Superintendent of Real Estate Extends Early Marketing Periods for Developments under Real Estate Development Marketing Act (British Columbia)

Effective May 1, the Superintendent of Real Estate amended Policy Statements 5 and 6 published pursuant to the Real Estate Development Marketing Act (“REDMA”), which govern key aspects of the marketing of “pre-sale” development units. These amendments (the “Amendments”) extend the early marketing period from nine months to twelve months for developers that have not yet received a building permit or satisfactory financing commitment for their developments.

By way of background, Policy Statements 5 and 6 allow developers to market units for a certain period of time before receiving a “building permit”[1] or “satisfactory financing commitment”[2] for the construction of the development. Policy Statement 5 pertains to building permits, while Policy Statement 6 pertains to satisfactory financing commitments. Prior to April 17, 2020, Policy Statements 5 and 6 created a staggered set of early marketing deadlines:

  1. if the building permit or satisfactory financing commitment was not obtained (and an amendment to the disclosure statement filed to disclose the same) within nine months from the date the original disclosure statement was filed, the developer would be required to cease marketing the development units;[3] and
  2. if the building permit or satisfactory financing commitment was not obtained (and an amendment to the disclosure statement filed to disclose the same) within twelve months from the date the original disclosure statement was filed, purchasers would become entitled to rescind their purchase contracts until those requirements were met.[4]

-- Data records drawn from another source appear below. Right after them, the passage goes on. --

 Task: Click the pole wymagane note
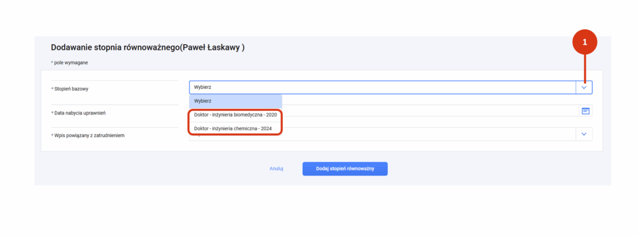pyautogui.click(x=71, y=63)
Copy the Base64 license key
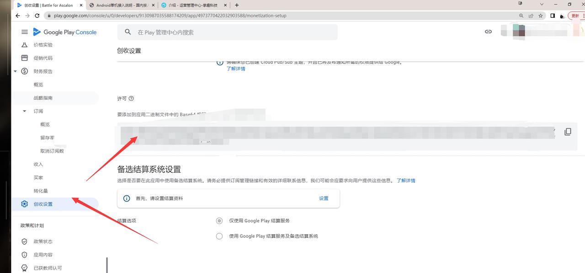Image resolution: width=585 pixels, height=273 pixels. [x=568, y=132]
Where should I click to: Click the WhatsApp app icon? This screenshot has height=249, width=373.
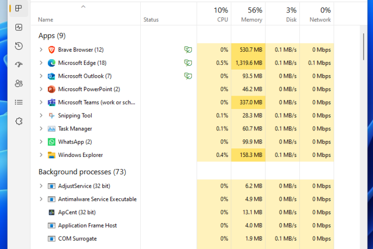[x=51, y=142]
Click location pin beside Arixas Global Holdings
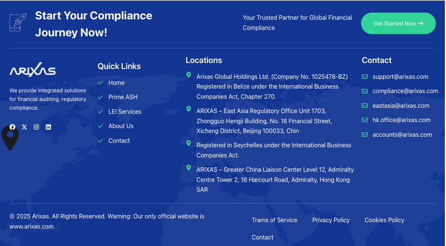This screenshot has height=246, width=446. tap(189, 75)
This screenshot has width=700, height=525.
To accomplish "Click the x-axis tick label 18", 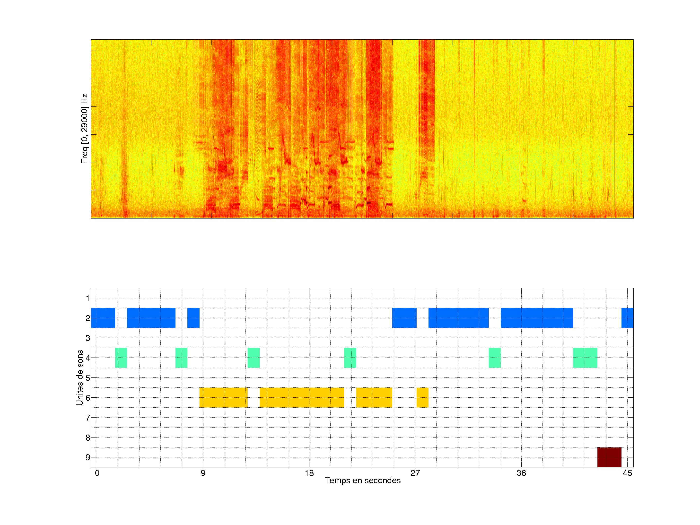I will [309, 473].
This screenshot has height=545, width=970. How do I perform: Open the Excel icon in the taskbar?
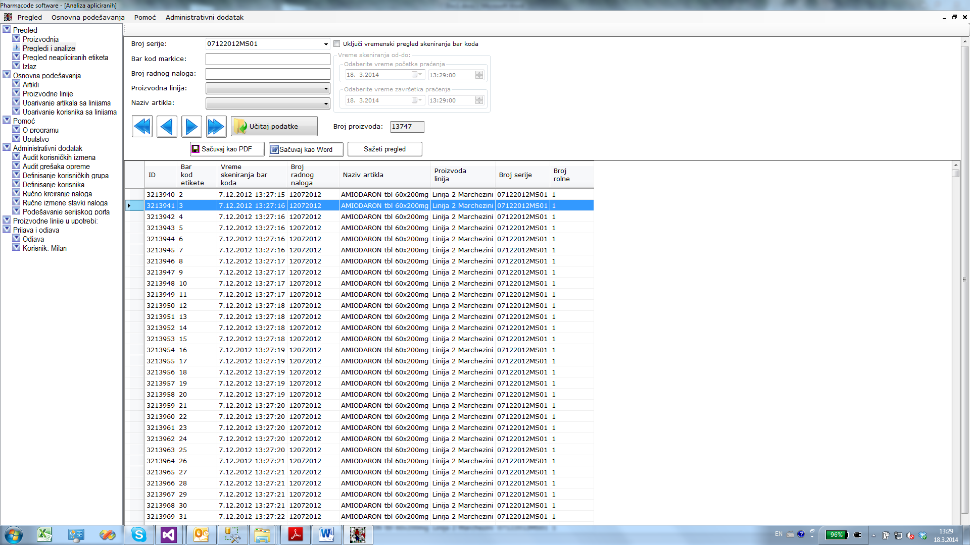coord(44,534)
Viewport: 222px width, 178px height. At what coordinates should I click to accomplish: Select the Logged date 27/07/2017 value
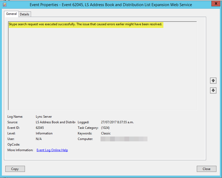tap(117, 122)
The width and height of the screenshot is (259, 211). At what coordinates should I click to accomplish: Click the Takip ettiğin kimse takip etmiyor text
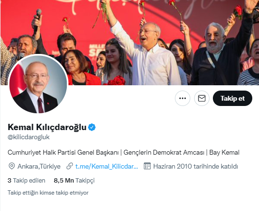coord(48,193)
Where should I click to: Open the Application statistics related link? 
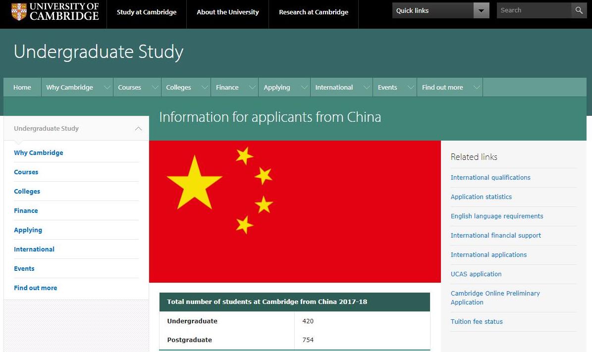click(x=481, y=197)
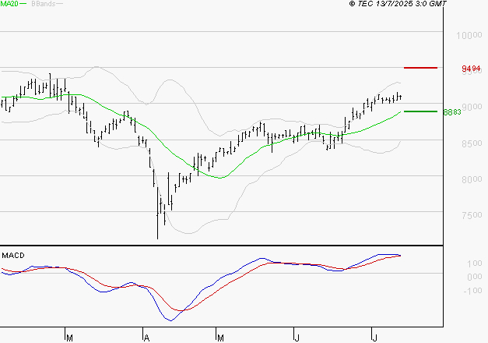This screenshot has height=343, width=488.
Task: Select the 7500 price axis label
Action: point(472,215)
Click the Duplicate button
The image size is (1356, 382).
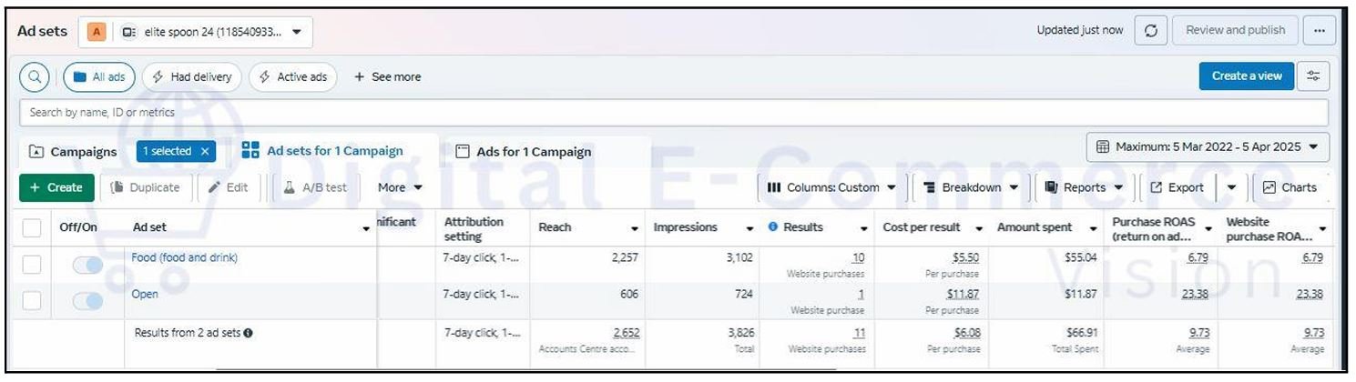click(145, 187)
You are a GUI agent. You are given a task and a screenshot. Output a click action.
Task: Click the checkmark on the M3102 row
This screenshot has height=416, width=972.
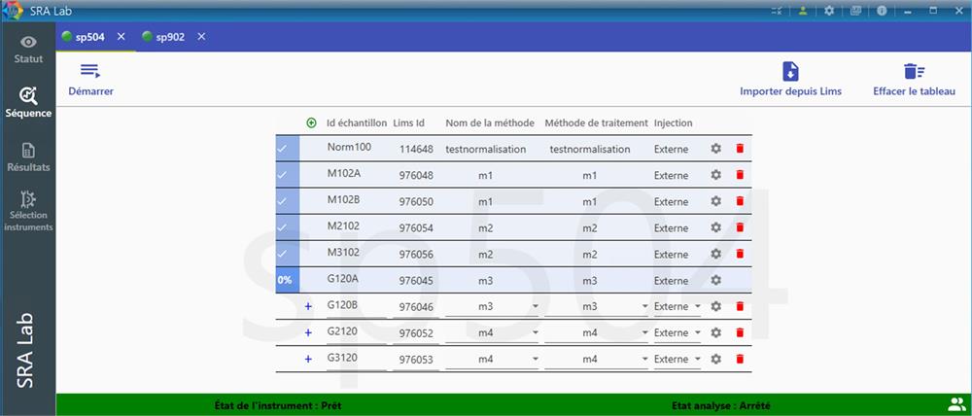(x=282, y=254)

In order to be permitted to market, developers also had to disclose an estimated date for the receipt of a building permit or satisfactory financing commitment, and that date had to be within nine months of the disclosure statement filing date.[5]

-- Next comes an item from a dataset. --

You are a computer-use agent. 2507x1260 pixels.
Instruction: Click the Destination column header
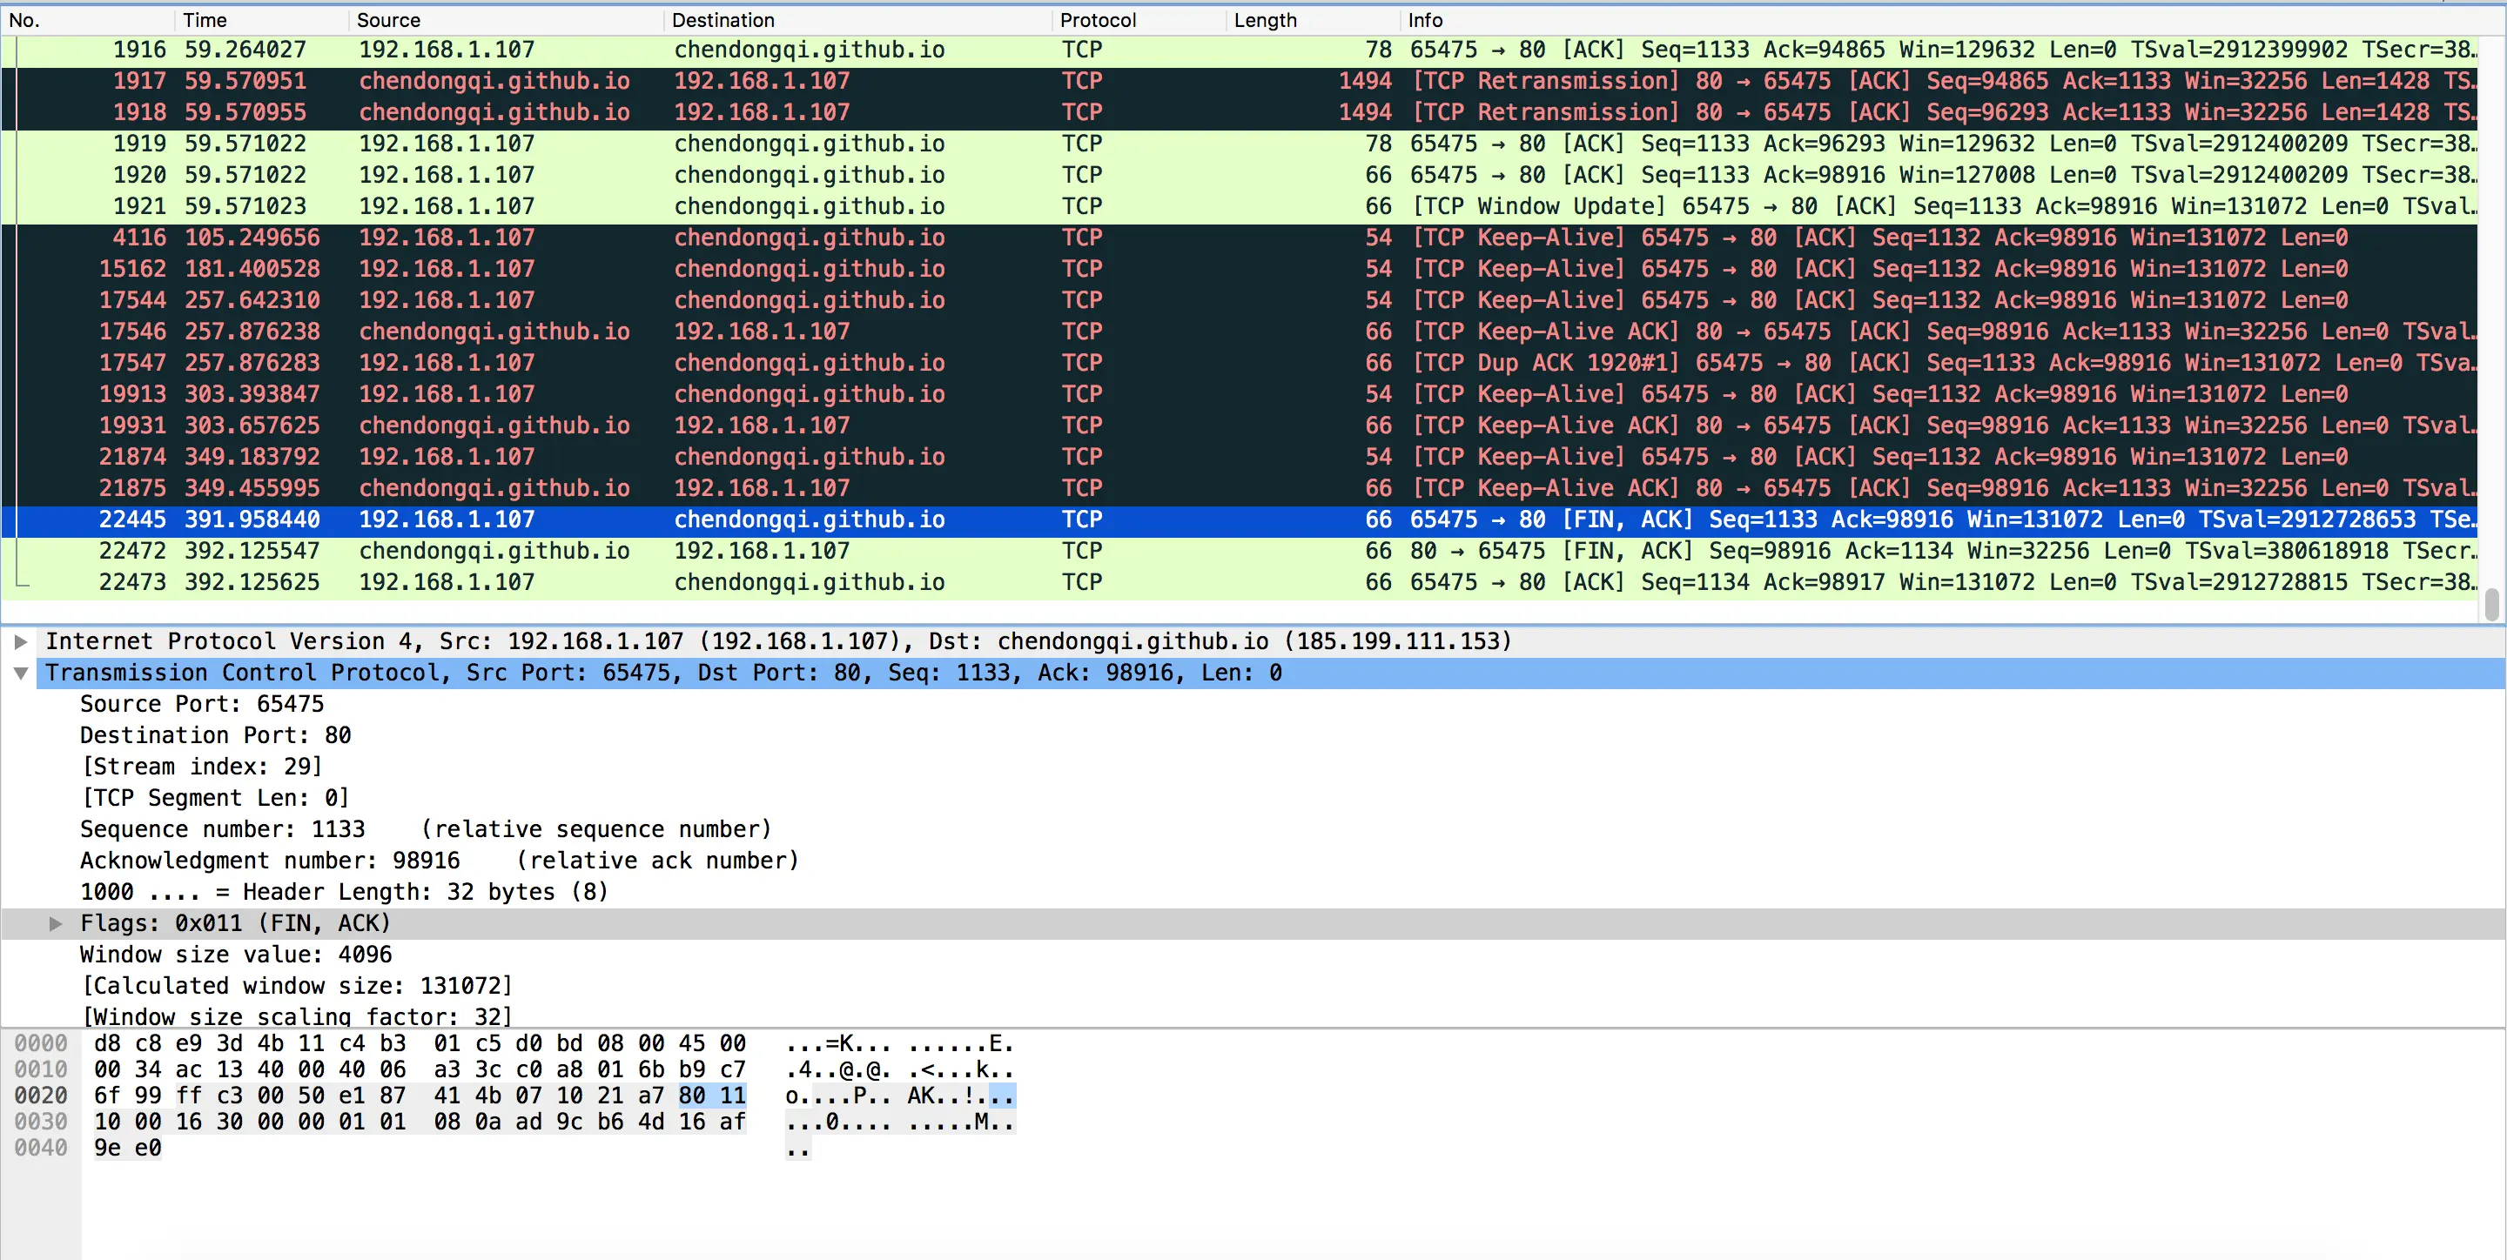(x=722, y=20)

The Amendments extend the nine month deadlines to twelve months, such that all deadlines now occur contemporaneously (i.e., if the developer has not received a building permit and satisfactory financing commitment within twelve months of the disclosure statement filing date, it will be required to cease marketing and purchasers will be entitled to rescind their contracts as of the same date). The Amendments also permit developers to file a disclosure statement if they estimate receiving a building permit or satisfactory financing commitment within twelve months from the date of filing (rather than nine months as was previously the case). The other provisions of Policy Statements 5 and 6 remain in effect and are unchanged by the Amendments.

The Amendments make permanent the temporary amendments implemented last year by Policy Statement 17 whereby the nine month deadline was extended to twelve months to provide developers with greater marketing flexibility to combat financing and permitting delays resulting from the COVID-19 pandemic. Those temporary amendments were scheduled to expire on April 30, 2021. Developers who filed disclosure statements under Policy Statement 5 and/or Policy Statement 6 from April 17, 2020 through April 30, 2021 will still be governed by Policy Statement 17. The Amendments will apply to developers who file disclosure statements under REDMA from May 1, 2021 onwards.

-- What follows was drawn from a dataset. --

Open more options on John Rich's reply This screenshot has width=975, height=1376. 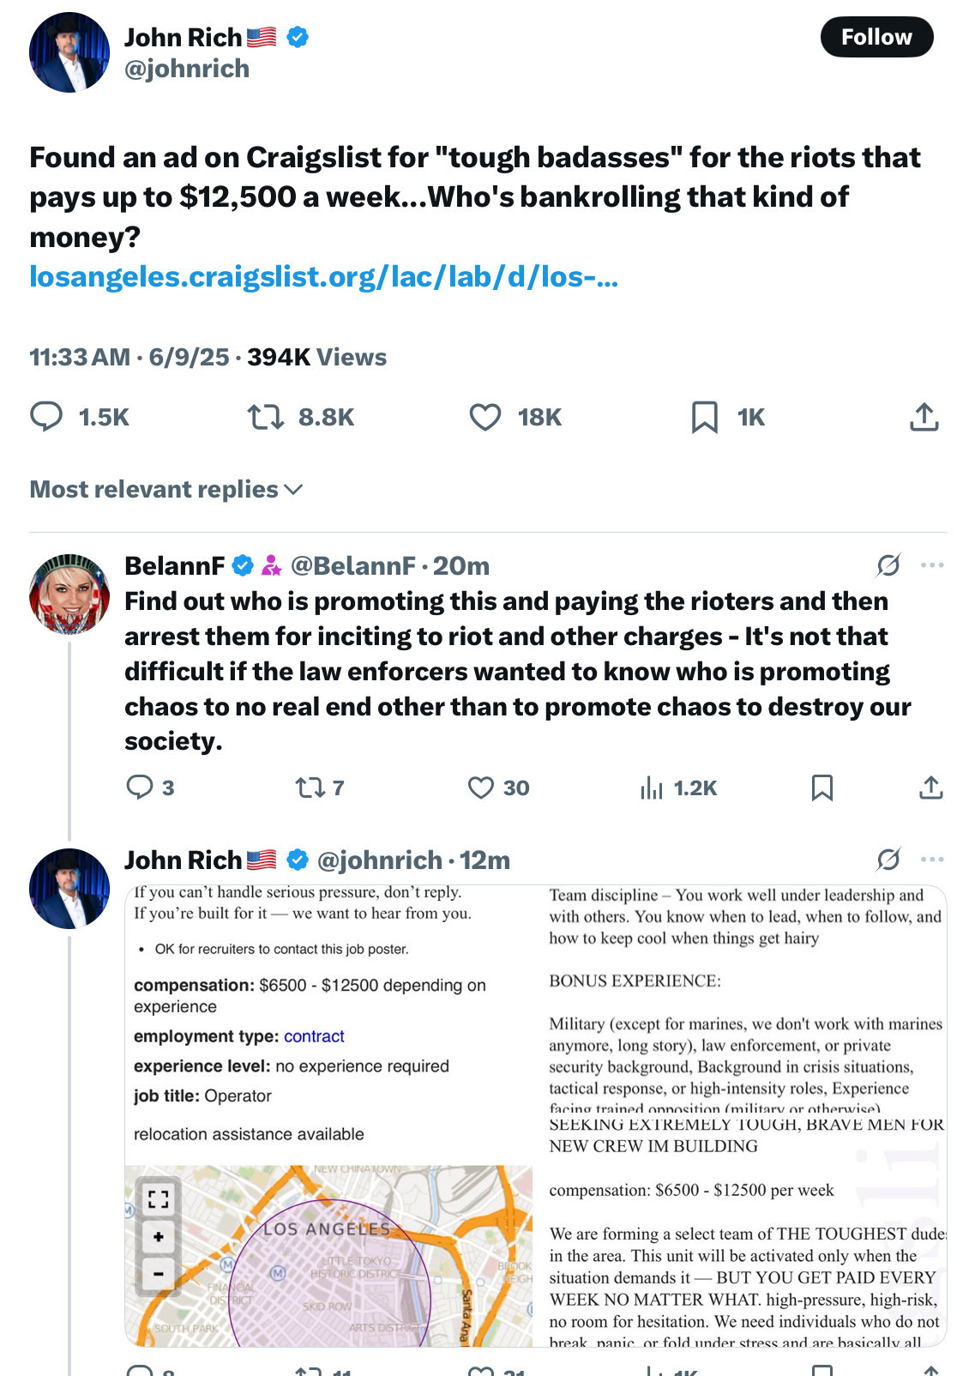click(x=931, y=859)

The Amendments respond to difficulties faced by developers in securing building permits and financing commitments within the initial nine-month period following the filing of a disclosure statement. The Superintendent of Real Estate recently acknowledged that building permitting is becoming more complex and that financing requirements have become more onerous, with lenders requiring developers to demonstrate higher numbers of “pre-sales” as a condition of receiving financing. By extending the nine month deadlines to twelve months, the Amendments aim to mitigate these difficulties.

 

[1] A “building permit” is defined in Policy Statement 5 as “one of multiple or staged building permits issued by an approving authority, where required, provided that each of the further required building permits to complete construction of the development property is promptly applied for, and promptly paid for”.

[2] A “satisfactory financing commitment” is defined in Policy Statement 6 as any of: (i) a funding commitment from a lender not conditional on a developer entering into a requisite number of purchase contracts, (ii) a conditional financing commitment whose conditions are satisfied, and/or (iii) available funds from the developer itself, which are, alone or in combination, sufficient to finance the construction and completion of the development property.

[3] See amended Policy Statement 5 at s. 6(b)(ii) (building permits) and amended Policy Statement 6 at s. 5(b)(ii) (satisfactory financing commitments), which extend this period from nine to twelve months.

[4] See amended Policy Statement 5 at s. 6(c)(ii) (building permits) and amended Policy Statement 6 at s. 5(c)(i) (satisfactory financing commitments). These termination rights are unchanged by the Amendments.

[5] See amended Policy Statement 5 at s. 6(a) (building permits) and amended Policy Statement 6 at 5(a) (satisfactory financing commitments).